Treize façons de voir nous éclaire sur les derniers jours de Monsieur Mendelssohn, un vieil homme acariâtre à cause de la décadence de son corps qui, pourtant tient encore à assumer seul sa sortie au restaurant avec son fils, Elliot  » l‘homme des hedge-funds, politicien en herbe, coureur bien connu« . A part Sally, son infirmière, Elliot est la seule présence qui lui reste depuis la mort de sa chère et tendre épouse et le départ de sa fille pour une mission diplomatique en Israël. C’est en sortant de ce déjeuner exécrable avec Elliot que le vieil homme se fait agresser dans la rue. Avec beaucoup d’humour, la vieillesse donne certains privilèges, nous suivons le parcours du vieil homme, instants filmés par des caméras de surveillance et observons quelques bribes de son passé. Ce qui est un autre point évoqué par le personnage auteur de la seconde nouvelle : «  Ce qu’il sait, en revanche, c’est que le froid et l’isolement seront importants : parce que ce récit traite de la Saint-Sylvestre, parce que Sandi sera prisonnière dans son cube de solitude humaine, comme la plupart d’entre nous à l’aube d’une nouvelle année, quand nous regardons à la fois derrière et devant nous. » Le passé éclaire souvent les comportements présents.

Sh’khol, la troisième nouvelle traite de la peur de perdre un enfant. Ce mot hébreu qui nomme le parent endeuillé ne se traduit pas en français. Rebecca craint la noyade d’un fils adopté dans un orphelinat russe. Si ce n’est la douleur de la mère, tout reste relativement flou. Peut-être comme le monde vu par cet enfant sourd et sujet aux crises de convulsion.

Être dans la peau de Beverley, une religieuse de soixante-seize ans qui, malgré sa mémoire fragile, reconnaît à la télé en la personne d’un diplomate l’homme qui l’a torturée lors d’un enlèvement cinquante plus tôt dans la jungle est assez aisé tant ce personnage fait vivre ses émotions.  » Suis-je censée accorder mon pardon tout de suite, Seigneur?

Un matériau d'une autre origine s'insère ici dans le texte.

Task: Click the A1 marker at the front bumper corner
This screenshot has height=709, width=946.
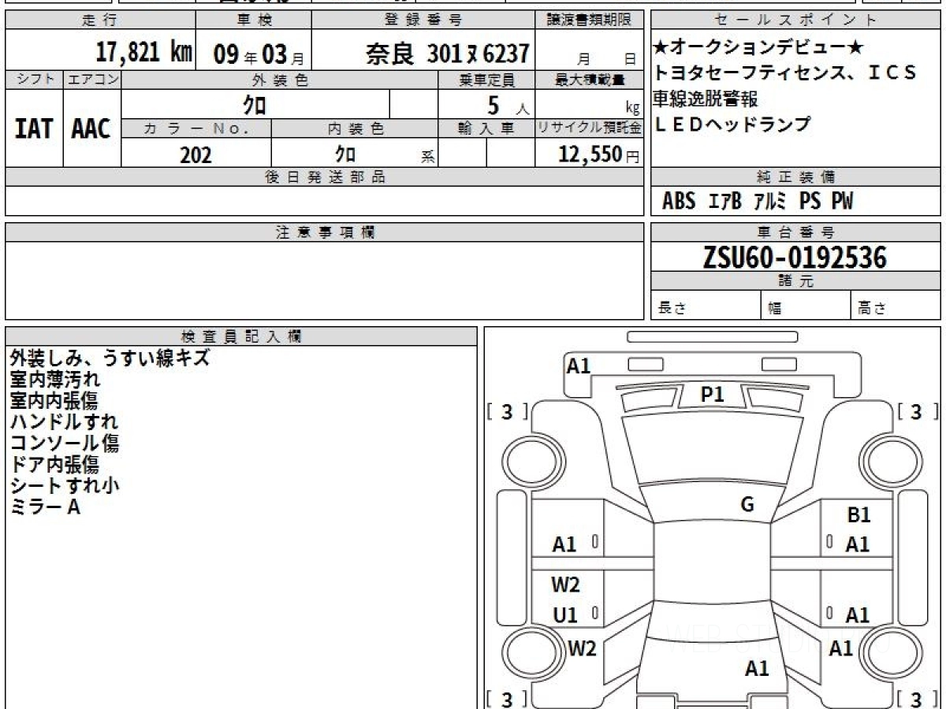Action: (579, 366)
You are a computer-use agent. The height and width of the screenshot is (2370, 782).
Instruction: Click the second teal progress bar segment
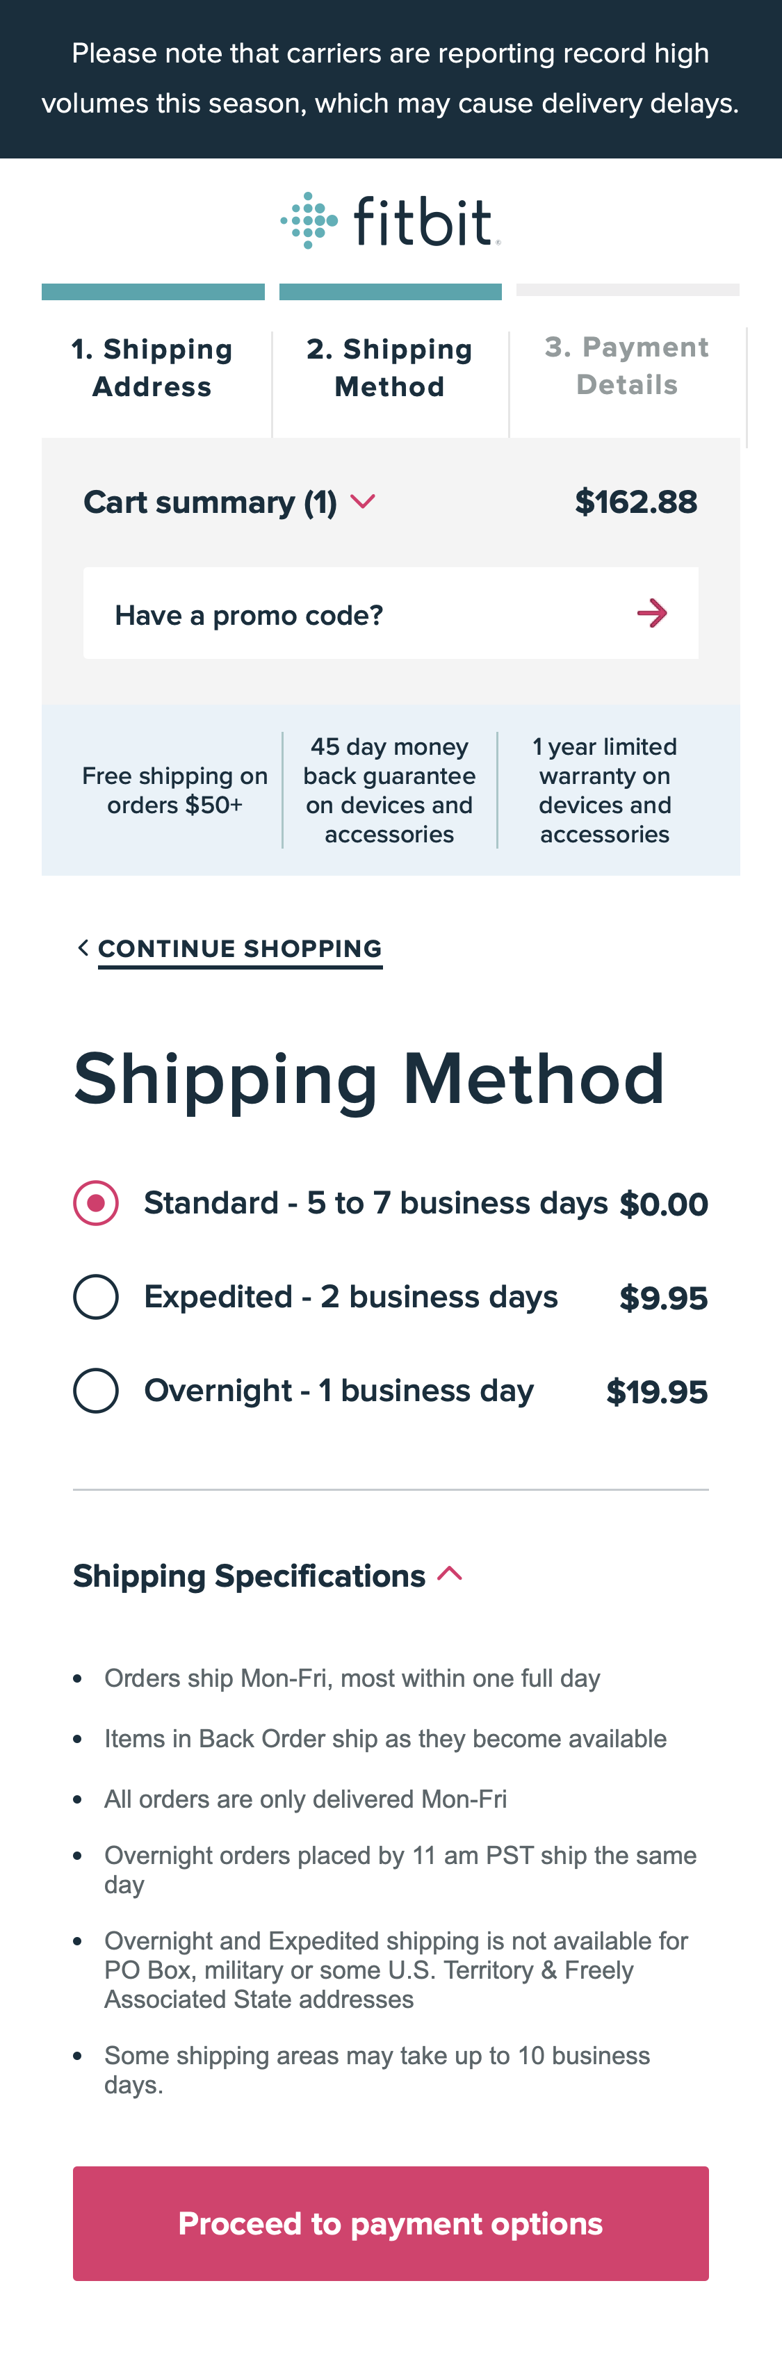(x=390, y=292)
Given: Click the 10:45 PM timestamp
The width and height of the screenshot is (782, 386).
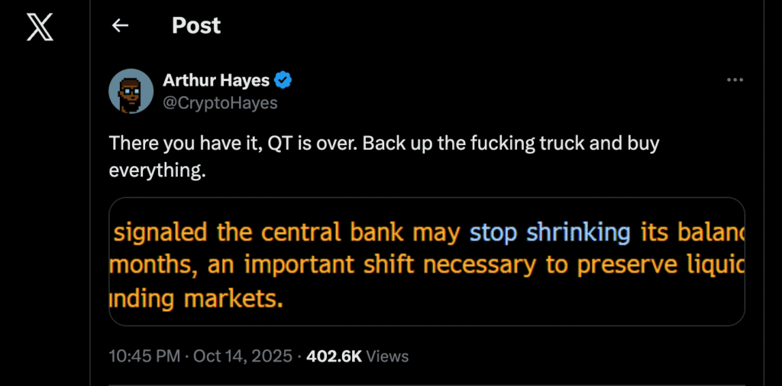Looking at the screenshot, I should coord(144,356).
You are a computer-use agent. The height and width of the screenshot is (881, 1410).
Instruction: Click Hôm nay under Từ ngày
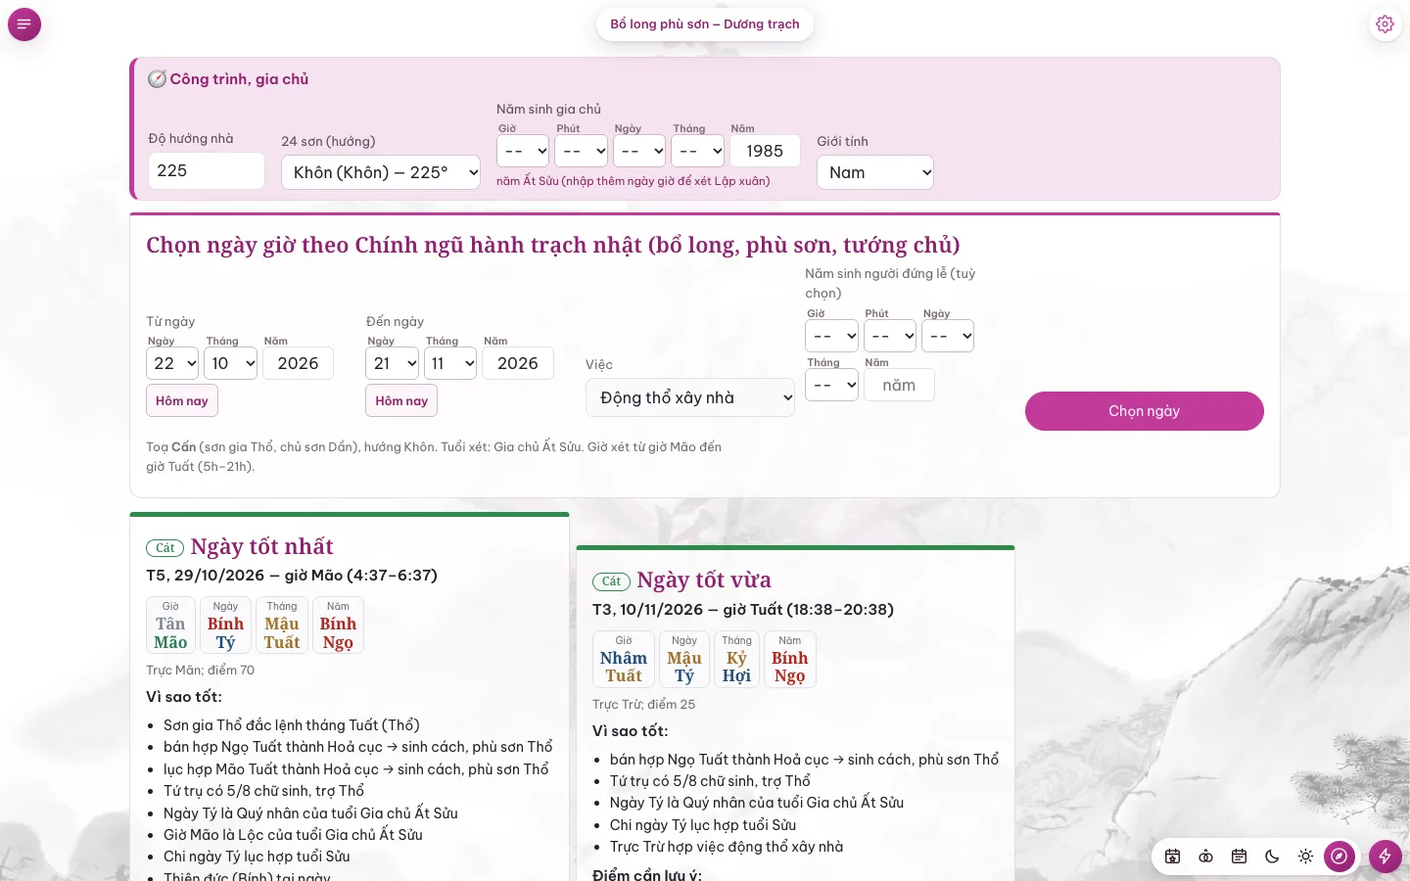coord(182,400)
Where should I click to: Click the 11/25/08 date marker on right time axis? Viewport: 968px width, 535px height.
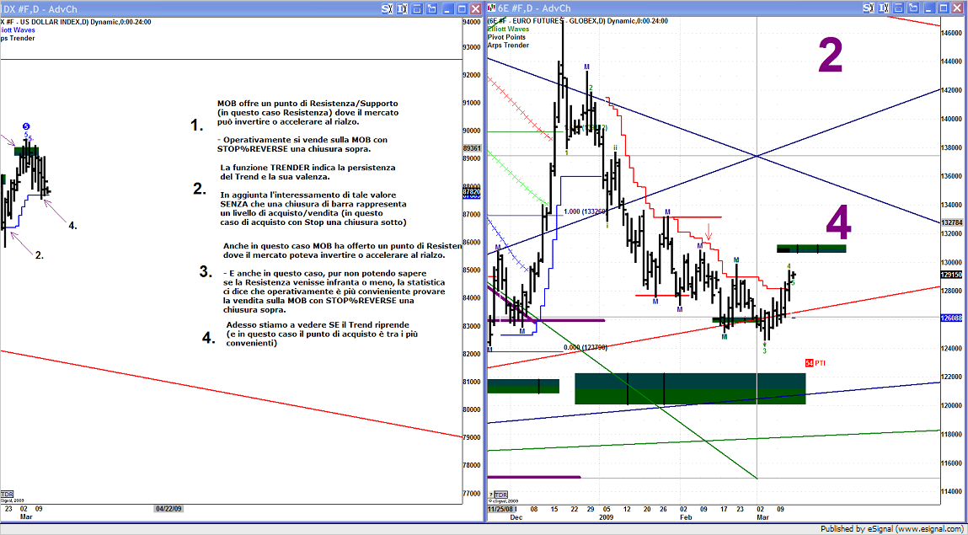click(500, 509)
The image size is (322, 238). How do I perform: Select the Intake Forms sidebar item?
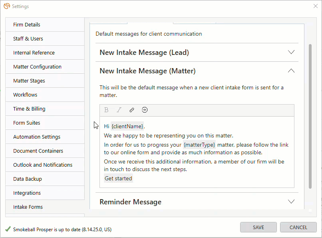(x=45, y=207)

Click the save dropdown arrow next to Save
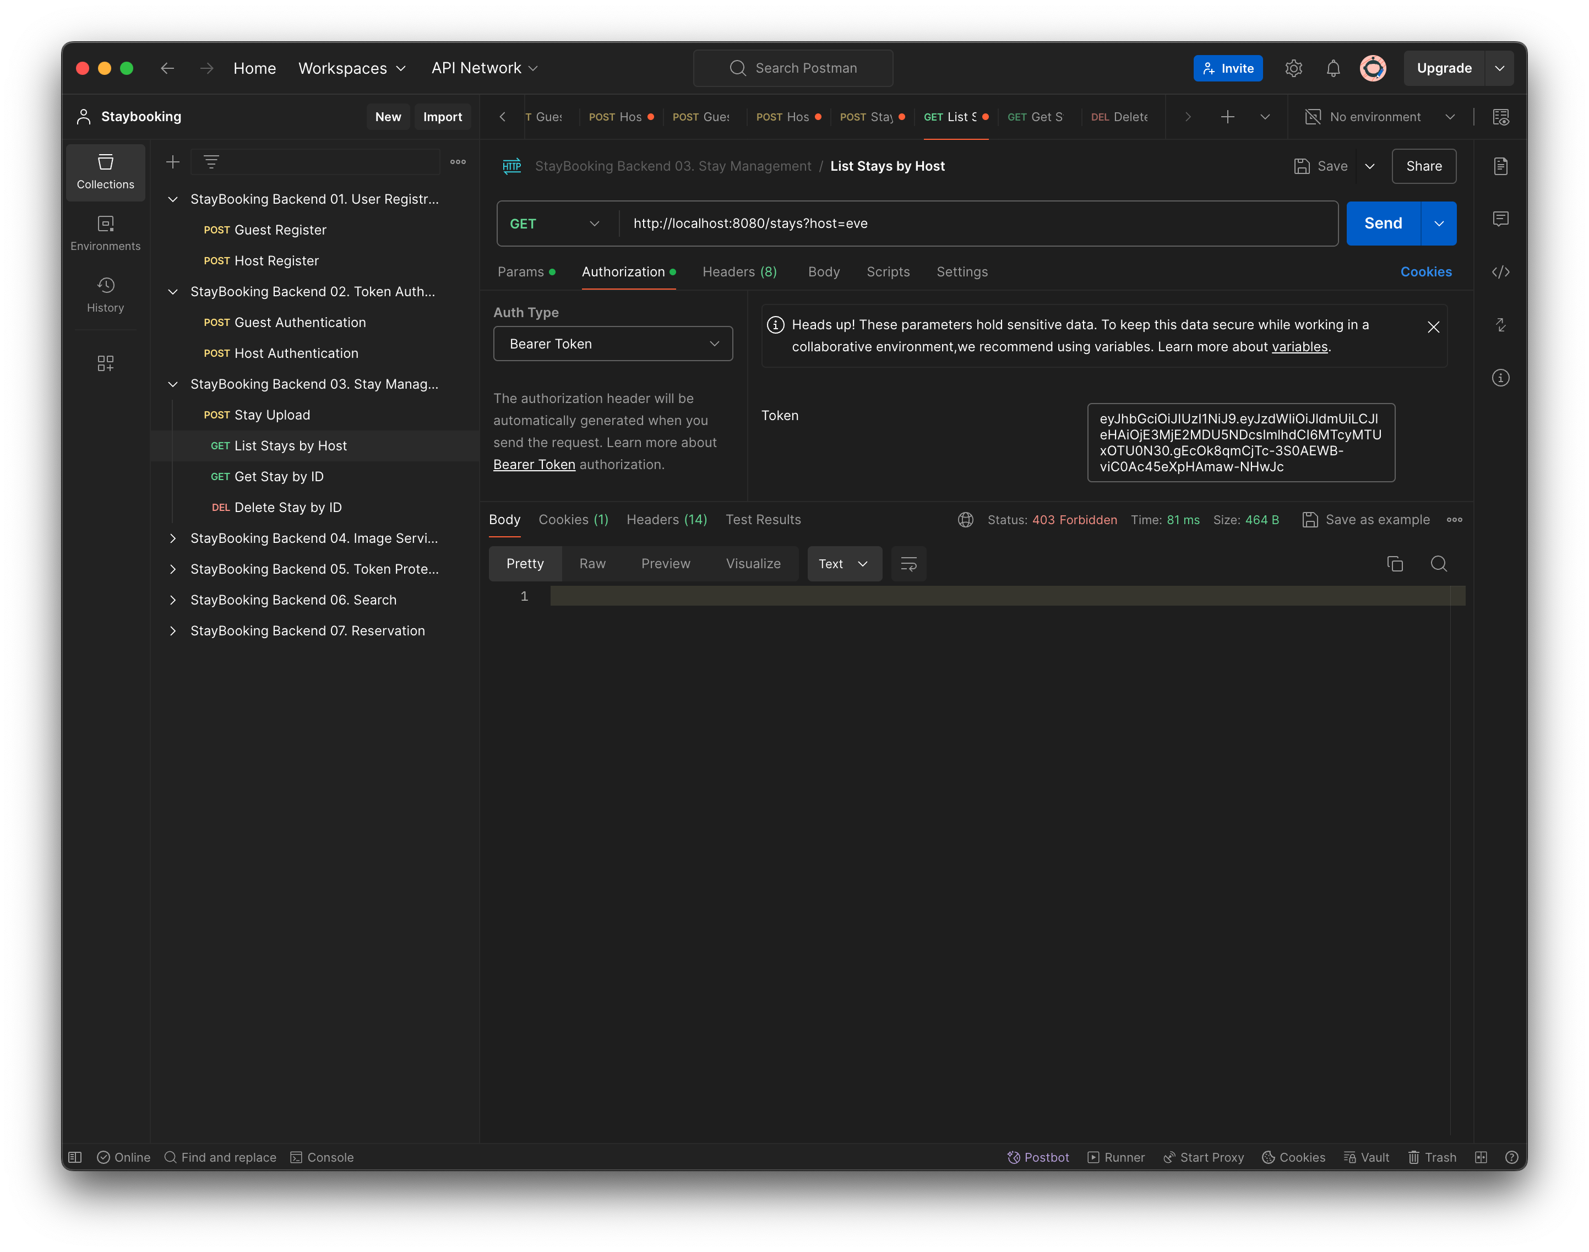(x=1370, y=165)
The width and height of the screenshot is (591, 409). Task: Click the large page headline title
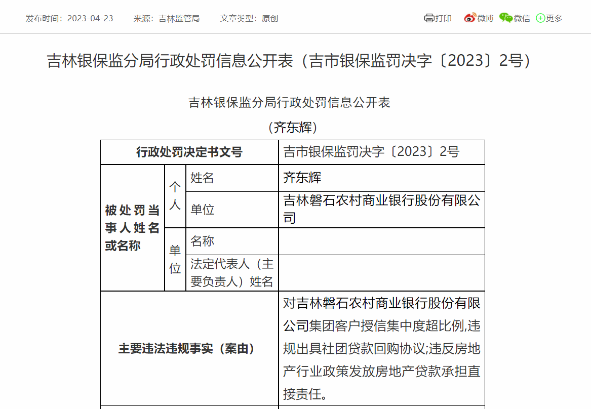click(x=289, y=61)
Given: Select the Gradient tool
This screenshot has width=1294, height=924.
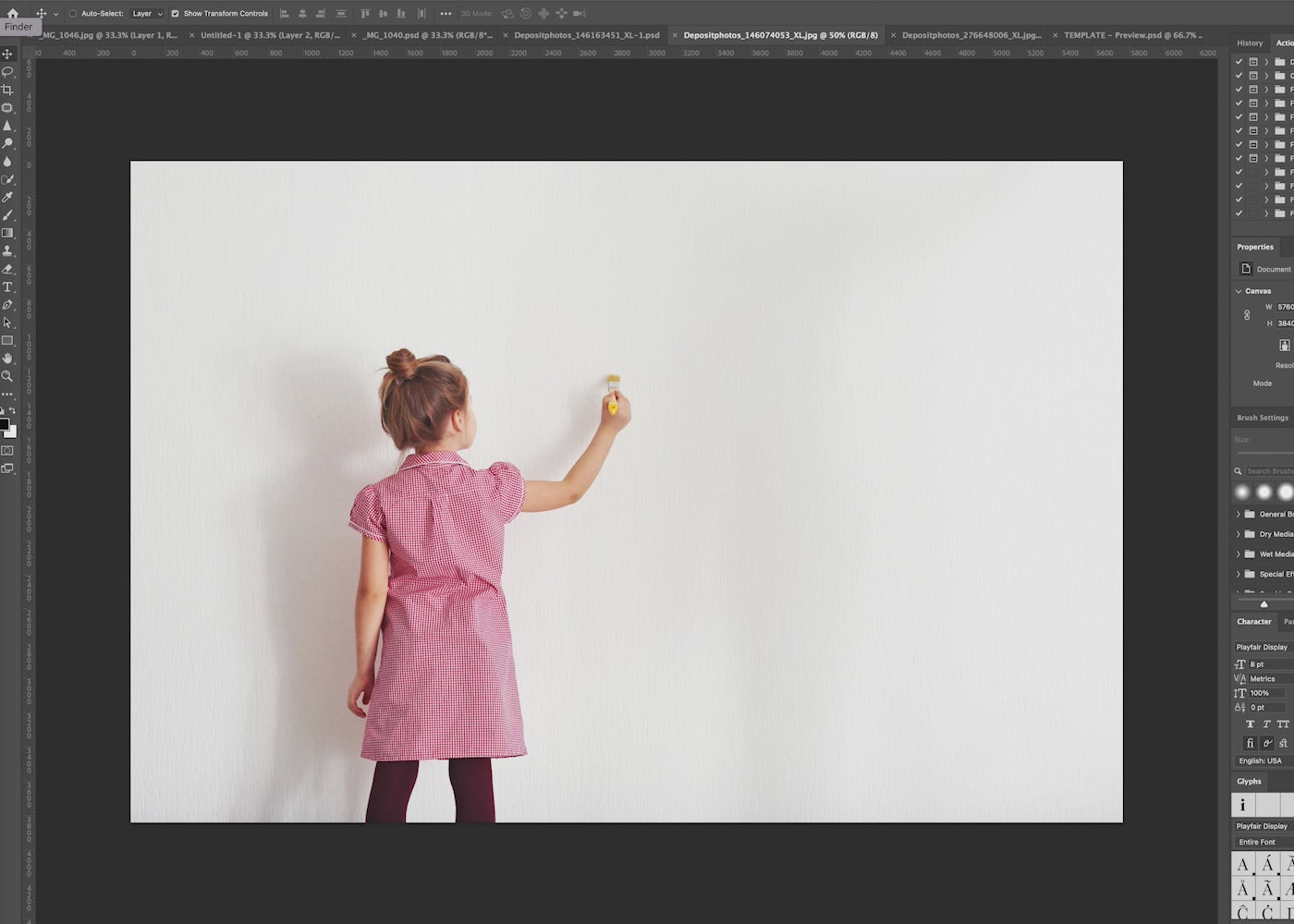Looking at the screenshot, I should [x=7, y=233].
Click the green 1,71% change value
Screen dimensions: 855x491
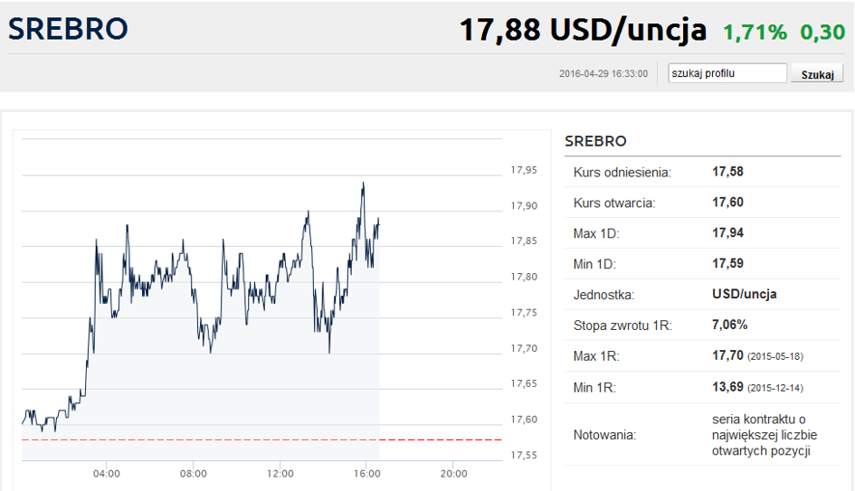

Dois-je me réconcilier avec le mal? » C’est sans doute ma nouvelle préférée de ce recueil.

Et enfin, Comme s’il y avait des arbres, montre la complexité d’un acte de violence d’un homme poussé à bout. Jamie, sur son cheval avec son enfant de trois ans agresse un ouvrier roumain employé sur le chantier dont il s’est fait viré. Je ne me prononcerai pas sur la morale de cette histoire. Les revers de la vie pousse parfois vers des actes injustes.

C’est toutefois ces comportements (un tantinet racistes) des personnages de la première et dernière nouvelle qui m’ont laissée perplexe et je n’ai pas vraiment adhéré au flux narratif de ce court roman qu’est Treize façons de voir.

Par contre, ce fut un réel plaisir de lecture pour les seconde et quatrième nouvelles.